## Task requirements
Once the line containing "Email (68, 512)" is found, copy it and each subsequent line exactly. Stop at the end of the records below.

[Records from a collection]
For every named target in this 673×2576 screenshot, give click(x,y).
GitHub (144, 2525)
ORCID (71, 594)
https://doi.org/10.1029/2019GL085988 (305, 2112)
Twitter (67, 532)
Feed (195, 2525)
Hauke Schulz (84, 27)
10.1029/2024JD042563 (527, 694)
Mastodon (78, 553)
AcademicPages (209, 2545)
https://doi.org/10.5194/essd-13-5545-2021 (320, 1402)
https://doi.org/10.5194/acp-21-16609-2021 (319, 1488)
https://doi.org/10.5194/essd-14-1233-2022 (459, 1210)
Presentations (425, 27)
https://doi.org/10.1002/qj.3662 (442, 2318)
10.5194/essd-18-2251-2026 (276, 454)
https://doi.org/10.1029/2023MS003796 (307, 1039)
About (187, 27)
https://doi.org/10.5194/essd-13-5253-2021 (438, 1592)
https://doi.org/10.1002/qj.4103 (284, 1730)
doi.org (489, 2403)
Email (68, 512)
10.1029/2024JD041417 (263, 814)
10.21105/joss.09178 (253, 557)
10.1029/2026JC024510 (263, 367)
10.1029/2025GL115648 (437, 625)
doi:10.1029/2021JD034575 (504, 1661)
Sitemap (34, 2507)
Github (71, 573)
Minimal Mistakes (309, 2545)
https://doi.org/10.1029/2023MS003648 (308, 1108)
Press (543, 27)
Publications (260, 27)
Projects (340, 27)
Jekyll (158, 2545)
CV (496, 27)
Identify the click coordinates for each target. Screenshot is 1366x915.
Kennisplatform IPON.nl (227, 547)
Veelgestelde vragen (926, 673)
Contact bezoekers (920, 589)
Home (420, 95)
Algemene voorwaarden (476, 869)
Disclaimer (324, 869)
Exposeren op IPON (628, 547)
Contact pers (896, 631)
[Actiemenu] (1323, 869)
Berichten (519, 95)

## Result of the task
Email (68, 512)
10.1029/2024JD041417 (263, 814)
10.21105/joss.09178 (253, 557)
10.1029/2026JC024510 (263, 367)
10.1029/2025GL115648 (437, 625)
doi:10.1029/2021JD034575 (504, 1661)
Sitemap (34, 2507)
Github (71, 573)
Minimal Mistakes (309, 2545)
https://doi.org/10.1029/2023MS003648 (308, 1108)
Press (543, 27)
Publications (260, 27)
Projects (340, 27)
Jekyll (158, 2545)
CV (496, 27)
Identify the click coordinates for each target. Screenshot is 1366x915.
Kennisplatform IPON.nl (227, 547)
Veelgestelde vragen (926, 673)
Contact bezoekers (920, 589)
Home (420, 95)
Algemene voorwaarden (476, 869)
Disclaimer (324, 869)
Exposeren op IPON (628, 547)
Contact pers (896, 631)
[Actiemenu] (1323, 869)
Berichten (519, 95)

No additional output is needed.